> [Data]
= Beginning of Section =
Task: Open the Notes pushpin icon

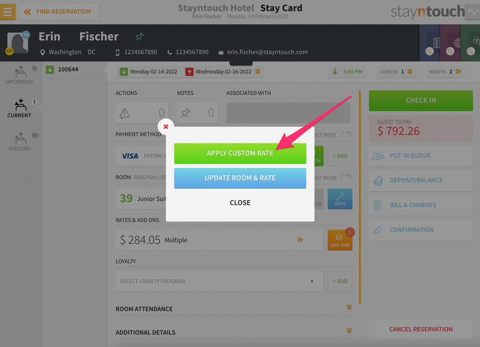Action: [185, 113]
= End of Section =
= Beginning of Section =
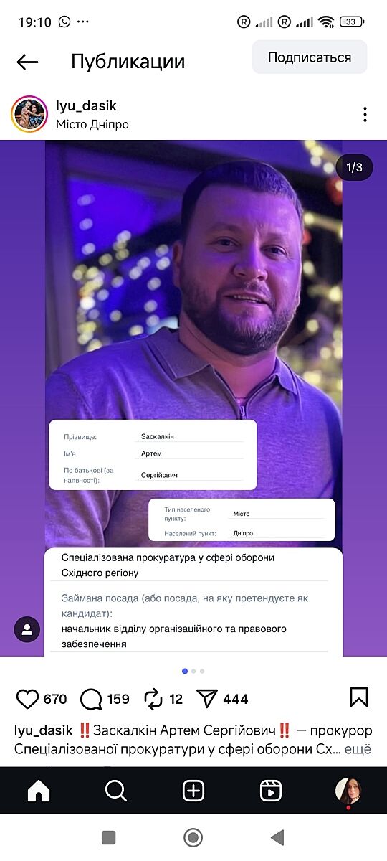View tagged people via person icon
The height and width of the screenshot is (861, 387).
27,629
= End of Section =
= Beginning of Section =
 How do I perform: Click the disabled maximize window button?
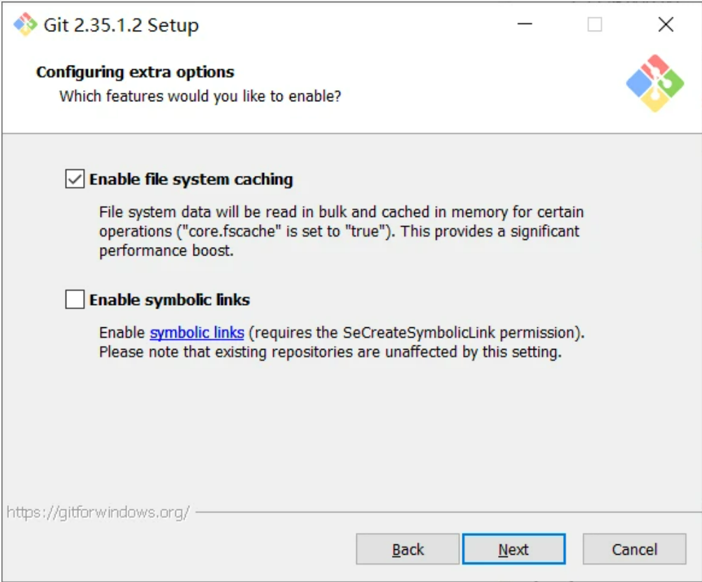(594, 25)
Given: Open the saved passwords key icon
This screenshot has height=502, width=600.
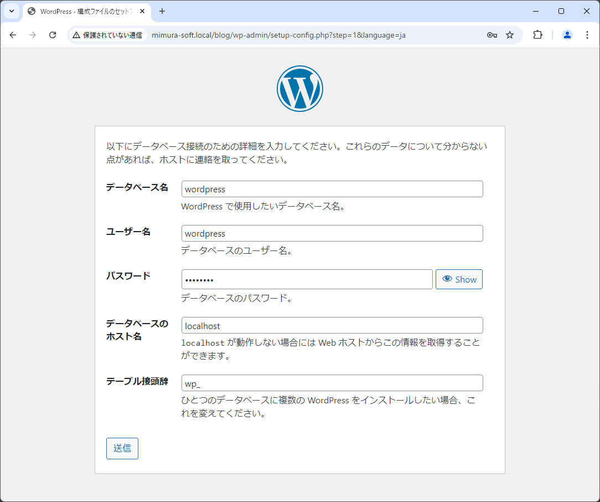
= End of Section =
> [What is needed]
Copy out exactly the material that runs from the line with "How do I perform: Click" to the line with "This screenshot has height=502, width=600.", ends included, and leave the pictures behind.

> [Solution]
 How do I perform: Click the disabled maximize window button?
(594, 25)
Given: Open the saved passwords key icon
This screenshot has height=502, width=600.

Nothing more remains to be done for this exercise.